SANT was not expected to have FDG accumulation as a benign lesion. However, previous studies, including our study, indicated SANT showing hypermetabolic activity on PET-CT. [11, 21] This may be due to the abundance of cells, including hemosiderin-laden macrophages, myofibroblasts, lymphocytes, and plasma cells. [21] The SUVs in our study, however, were higher than the previous reports, with a SUV max of 4.5, 5.1 and 3.8 respectively.

The differential diagnosis of SANT includes other benign lesions and malignant lesions, such as hamartomas, hemangiomas, littoral cell angiomas, metastatic tumors, angiosarcomas, and lymphoma. Although radiologic differential diagnosis is difficult, some features may help confident differentiation. Hemangiomas and hamartomas can be distinguished from SANT by their hyperintensity on T2WI. Absence of splenomegaly and abdominal lymphadenopathy is helpful in distinguishing SANT from lymphoma. Innumerable lesions are typical features of littoral cell angioma, in contrast to SANT, which is mostly solitary. The primary malignancy is helpful in the diagnosis of metastatic lesions in the spleen. Due to its aggressive behavior, angiosarcoma usually has necrotic areas and distant metastasis. [11, 22] Finally, although SANT is a benign tumor with no recurrence or malignant transformation so far, it can increase in size in a follow-up study.[3] Lacking of CT value and ADC value was the limitation in our study. Further studies with ADC values were recommended.

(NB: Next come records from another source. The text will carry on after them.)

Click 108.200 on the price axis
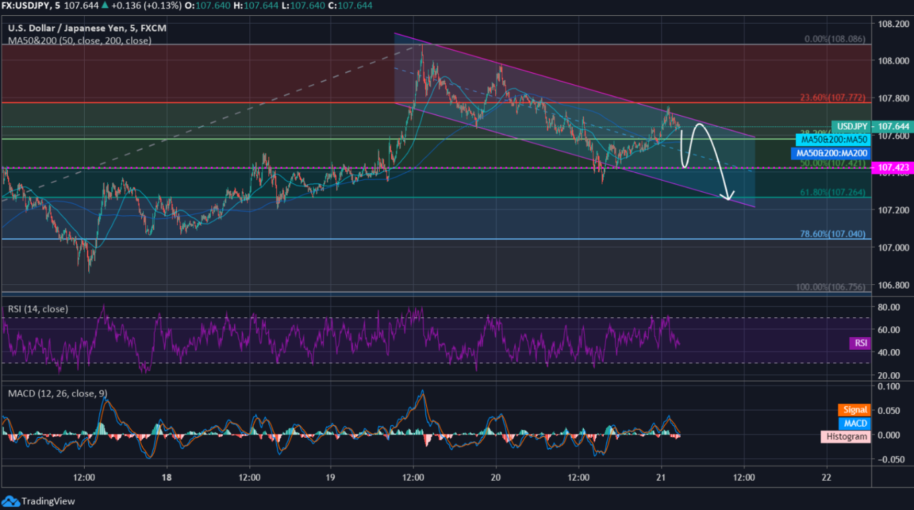This screenshot has width=914, height=510. [x=891, y=24]
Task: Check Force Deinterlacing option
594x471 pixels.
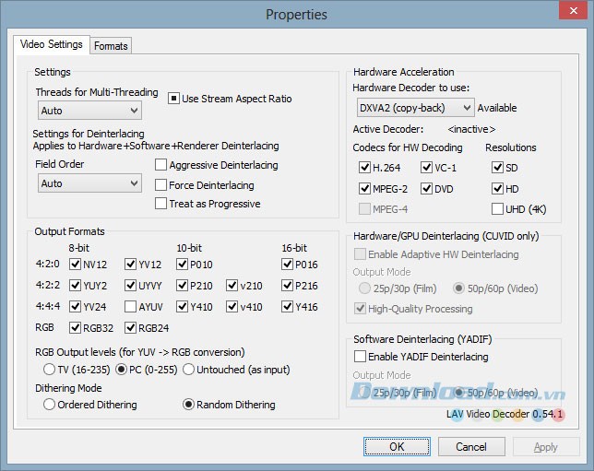Action: 161,185
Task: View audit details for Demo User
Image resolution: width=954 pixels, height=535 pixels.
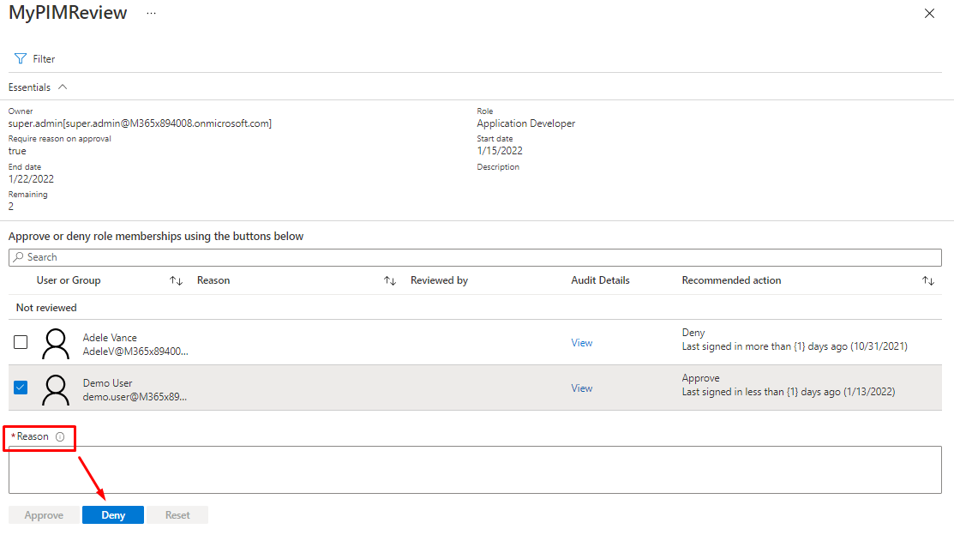Action: click(582, 388)
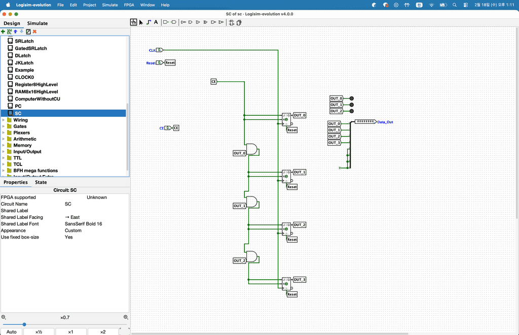Viewport: 519px width, 335px height.
Task: Expand the Wiring library folder
Action: click(x=4, y=120)
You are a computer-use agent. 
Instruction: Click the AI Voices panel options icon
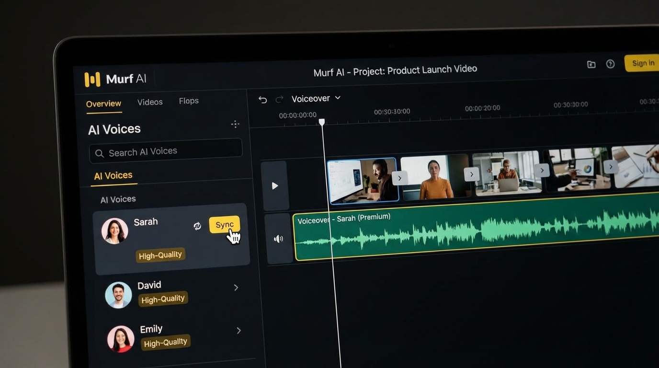click(x=235, y=124)
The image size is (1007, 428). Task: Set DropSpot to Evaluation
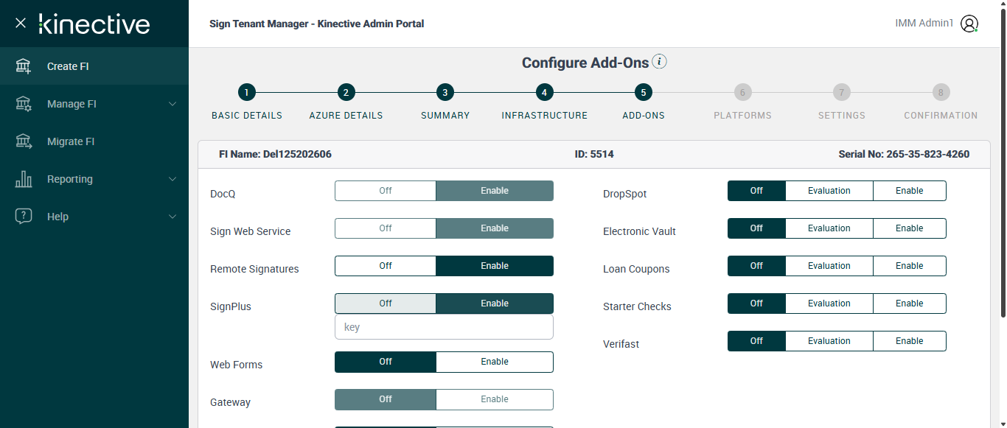[x=829, y=191]
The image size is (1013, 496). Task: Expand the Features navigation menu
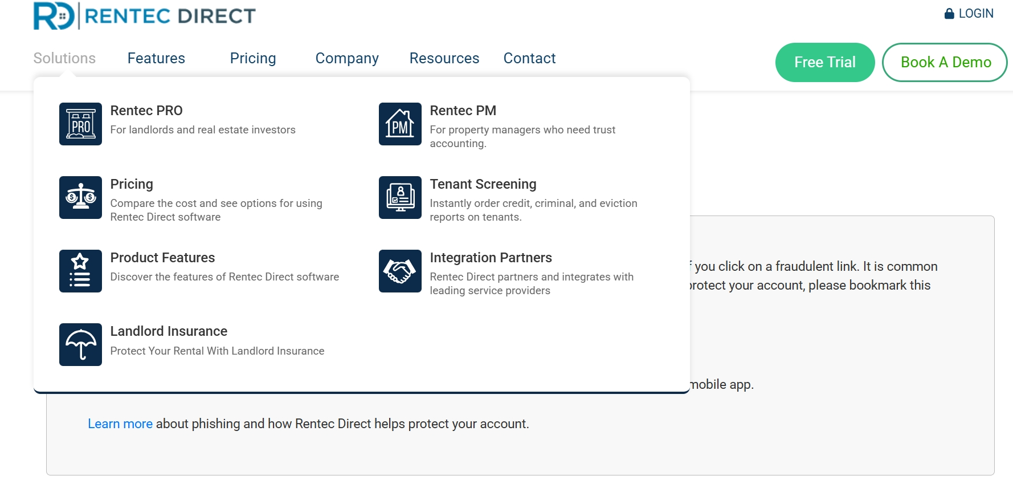[156, 58]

There were several limitations in our study. Firstly, some modalities’ information was incomplete due to the natural characteristic of the retrospective study. Secondly, small samples were included due to the low incidence.

Conclusion

In summary, although rare and difficult, SANT has some characteristic features helping to distinguish it from other splenic tumors. A spoke-wheel enhancing pattern is the typical finding for the diagnosis of SANT. In addition, with DWI and ADC findings on MRI, the diagnosis will be more reliable.